Unlike Tokkens, Paizo’s cards are cardboard, feature more vibrant artwork and do not represent specific magic items. Instead, each card illustrates one example of a type of item — a cool magic sword, for example — and has room for notes on the back. The artwork is in a very different style, more detailed than Tokkens, but comparing them is a bit of a toss-up: both are excellent. (Overall, I prefer the style of the GameMastery artwork.)
Paizo’s cards edge out Tokkens in graphic design (their fronts aren’t bland at all), and they’re also cheaper: $3.49 U.S. for a pack of 11 random cards ($41.88 for a box of 12 packs, 132 cards), and you’re guaranteed a card or two from each basic group (weapons, armor, rings, etc.). That seems like a better distribution than the more random approach used by Fantasy Mint.
The big difference is that Tokkens are metal, and GameMastery cards are not. That’s a hard difference to underestimate, too, as the metal cards are much cooler than cardstock cards — they feel special somehow, and I can see a player viewing a Tokken as a reward and a GameMastery card as more of a tool.
Should I Buy Them?
If you want to use Tokkens to represent every magic item carried by your D&D party, I recommend them — with the understanding that you’re going to need to spend quite a bit of money to build up a good stockpile. Even then, with only 400 of 1,600 items produced so far, you’re very likely to be missing some items that you need.
On the other hand, if you don’t like collectible products in general, or are turned off by the idea of not being able to use many of your Tokkens as intended (either because you can’t afford to buy every item you need, or because you want complete descriptions), give Tokkens a miss. As cool as they are, their downsides are going to bug you. Assuming the collectible aspect doesn’t turn you off of them as well, you’ll probably get more mileage out of Paizo’s GameMastery cards.

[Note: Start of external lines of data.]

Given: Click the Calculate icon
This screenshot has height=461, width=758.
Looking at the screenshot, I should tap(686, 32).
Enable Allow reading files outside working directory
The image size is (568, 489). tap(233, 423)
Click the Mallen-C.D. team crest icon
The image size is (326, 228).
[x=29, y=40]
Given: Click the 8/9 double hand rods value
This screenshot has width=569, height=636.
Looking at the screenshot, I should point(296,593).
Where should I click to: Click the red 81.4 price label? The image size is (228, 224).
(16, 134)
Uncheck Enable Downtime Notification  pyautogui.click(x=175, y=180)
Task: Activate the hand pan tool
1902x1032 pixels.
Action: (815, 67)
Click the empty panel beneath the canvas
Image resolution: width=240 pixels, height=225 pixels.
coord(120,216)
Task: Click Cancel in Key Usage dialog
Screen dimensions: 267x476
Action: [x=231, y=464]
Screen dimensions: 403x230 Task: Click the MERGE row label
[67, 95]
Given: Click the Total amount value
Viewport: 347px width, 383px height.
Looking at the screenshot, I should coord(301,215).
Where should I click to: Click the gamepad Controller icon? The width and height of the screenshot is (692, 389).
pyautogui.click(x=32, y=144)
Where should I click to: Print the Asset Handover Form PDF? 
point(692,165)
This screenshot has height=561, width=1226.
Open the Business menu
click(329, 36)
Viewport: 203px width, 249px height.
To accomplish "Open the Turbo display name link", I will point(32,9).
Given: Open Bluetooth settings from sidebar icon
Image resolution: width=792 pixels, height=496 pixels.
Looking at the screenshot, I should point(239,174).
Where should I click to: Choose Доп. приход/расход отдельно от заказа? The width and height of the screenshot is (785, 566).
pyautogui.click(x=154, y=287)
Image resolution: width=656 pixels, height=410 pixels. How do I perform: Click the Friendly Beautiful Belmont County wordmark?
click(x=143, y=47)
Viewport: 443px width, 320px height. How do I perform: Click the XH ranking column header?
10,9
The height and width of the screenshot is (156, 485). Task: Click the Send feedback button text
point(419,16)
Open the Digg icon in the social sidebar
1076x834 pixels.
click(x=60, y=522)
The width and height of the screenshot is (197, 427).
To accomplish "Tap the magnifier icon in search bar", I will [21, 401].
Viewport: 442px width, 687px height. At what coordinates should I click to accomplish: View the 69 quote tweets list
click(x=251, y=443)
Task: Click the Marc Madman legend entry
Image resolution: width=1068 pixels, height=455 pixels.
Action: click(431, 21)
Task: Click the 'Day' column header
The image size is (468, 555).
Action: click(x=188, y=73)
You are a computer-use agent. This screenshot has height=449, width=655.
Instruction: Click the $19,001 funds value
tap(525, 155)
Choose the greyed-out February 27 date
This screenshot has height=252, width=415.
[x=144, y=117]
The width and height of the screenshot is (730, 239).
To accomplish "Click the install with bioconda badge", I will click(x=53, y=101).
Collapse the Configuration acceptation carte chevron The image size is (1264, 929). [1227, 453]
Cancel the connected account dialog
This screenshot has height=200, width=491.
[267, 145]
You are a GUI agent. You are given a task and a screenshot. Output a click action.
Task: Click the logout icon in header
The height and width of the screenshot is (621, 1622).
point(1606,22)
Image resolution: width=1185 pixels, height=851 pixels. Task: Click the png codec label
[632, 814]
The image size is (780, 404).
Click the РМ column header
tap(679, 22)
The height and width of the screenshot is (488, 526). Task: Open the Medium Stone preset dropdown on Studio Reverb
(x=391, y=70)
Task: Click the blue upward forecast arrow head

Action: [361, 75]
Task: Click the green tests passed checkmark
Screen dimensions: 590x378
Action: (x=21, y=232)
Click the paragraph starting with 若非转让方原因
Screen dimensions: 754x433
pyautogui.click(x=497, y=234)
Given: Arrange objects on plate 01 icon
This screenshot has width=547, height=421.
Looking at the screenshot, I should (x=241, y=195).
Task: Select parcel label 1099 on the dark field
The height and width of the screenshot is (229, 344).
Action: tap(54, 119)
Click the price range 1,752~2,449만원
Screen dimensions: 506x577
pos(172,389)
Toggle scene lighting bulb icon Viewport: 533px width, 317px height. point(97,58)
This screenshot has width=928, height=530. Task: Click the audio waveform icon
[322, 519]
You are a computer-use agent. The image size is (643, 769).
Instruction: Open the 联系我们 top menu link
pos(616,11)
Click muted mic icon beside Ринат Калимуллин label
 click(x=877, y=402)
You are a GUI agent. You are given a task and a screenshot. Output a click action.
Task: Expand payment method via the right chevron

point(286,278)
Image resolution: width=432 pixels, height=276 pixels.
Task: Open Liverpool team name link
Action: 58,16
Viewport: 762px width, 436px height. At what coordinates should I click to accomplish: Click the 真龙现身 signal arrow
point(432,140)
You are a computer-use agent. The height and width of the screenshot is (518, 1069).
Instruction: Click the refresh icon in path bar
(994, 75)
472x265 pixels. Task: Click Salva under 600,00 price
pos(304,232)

If you want to use Tokkens as I suggested above — as physical representations of the PCs’ most important items (ignoring the descriptions) — then you should absolutely pick up a Treasure Brick or two. For $15.95, you’re buying something that your players will enjoy: nifty props that will enhance your campaign.
Have you used Tokkens in your campaign? What did you think of them? After reading my review, is there anything else you’d like me to cover?